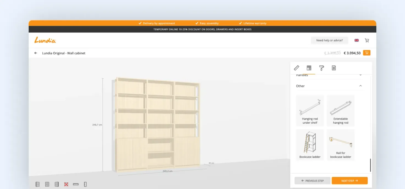Click the Next Step button
The width and height of the screenshot is (405, 189).
(350, 181)
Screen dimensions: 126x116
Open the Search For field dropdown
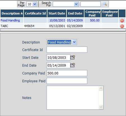(x=76, y=4)
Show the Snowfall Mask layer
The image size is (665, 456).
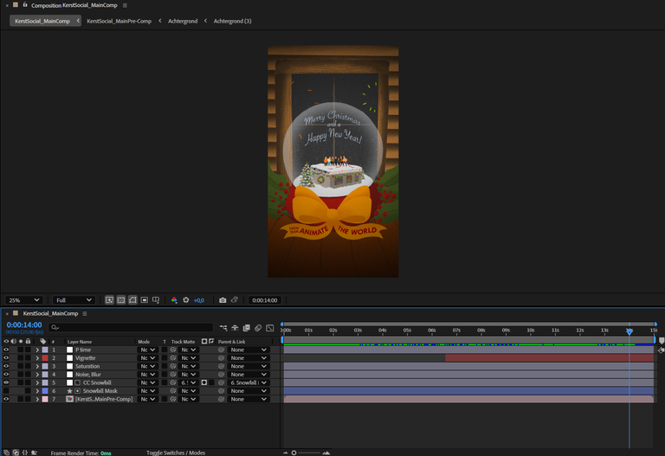tap(6, 391)
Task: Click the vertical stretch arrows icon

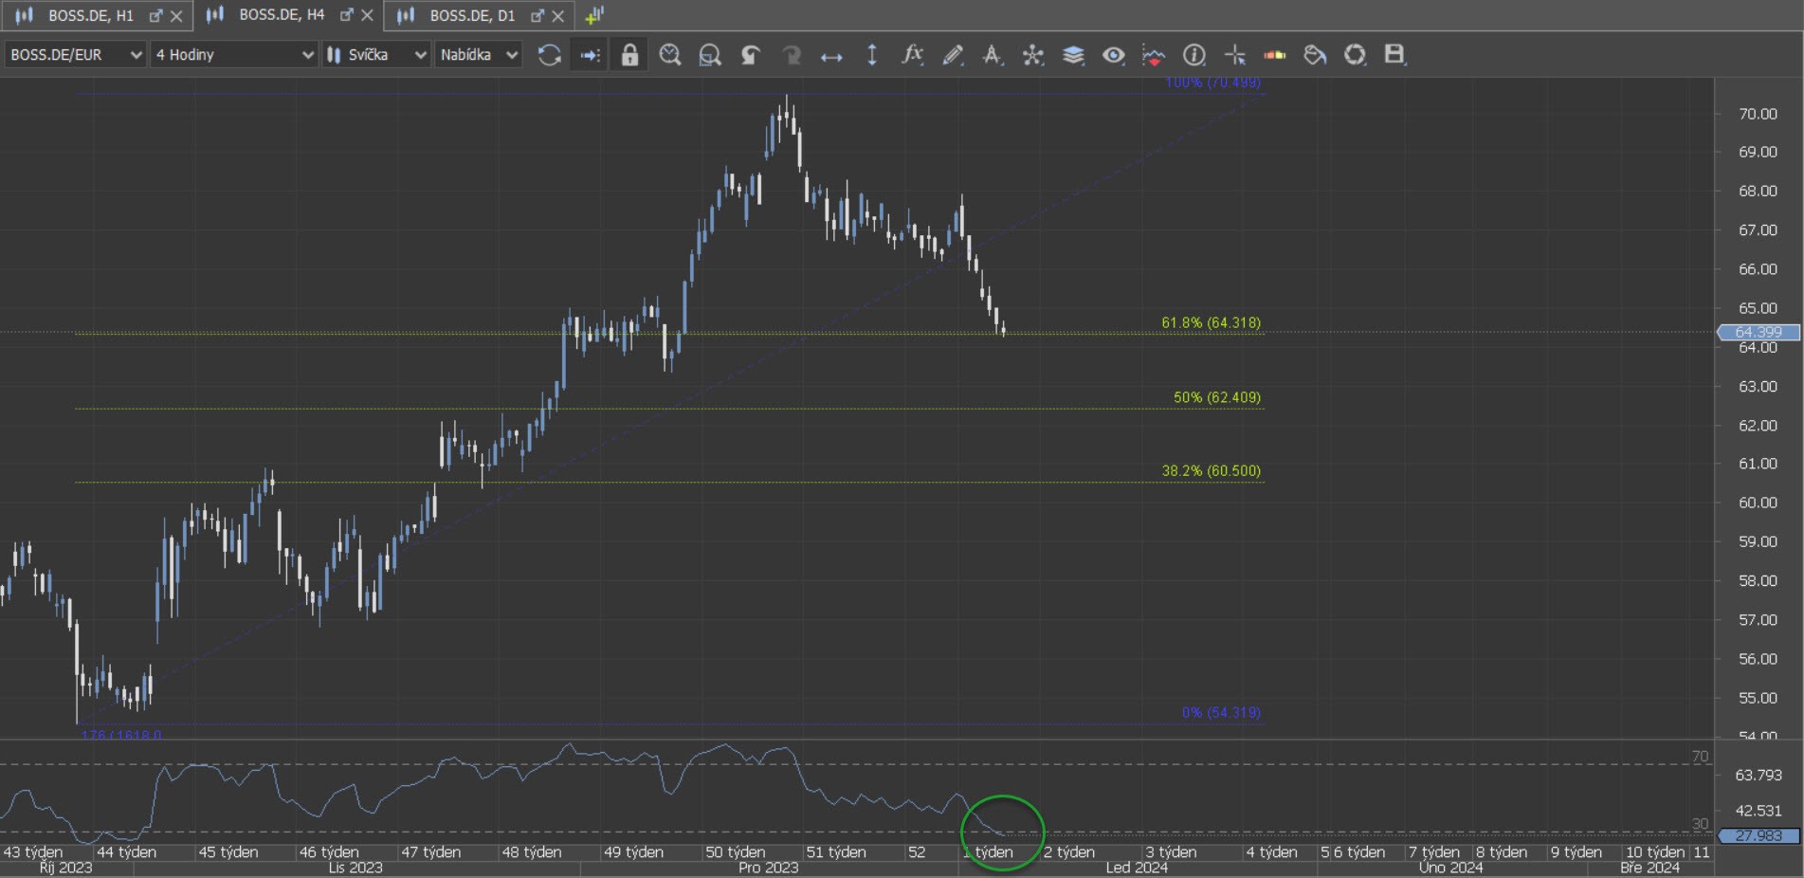Action: [x=872, y=55]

◆ **Problem**: Exactly the lines from the one containing "Open the Search For field dropdown" through the last line of the material above, both included and free of pictures, should make up your answer, please.

◆ **Your response**:
Open the Search For field dropdown
(x=76, y=4)
Show the Snowfall Mask layer
The image size is (665, 456).
tap(6, 391)
Task: Click the vertical stretch arrows icon

Action: [x=872, y=55]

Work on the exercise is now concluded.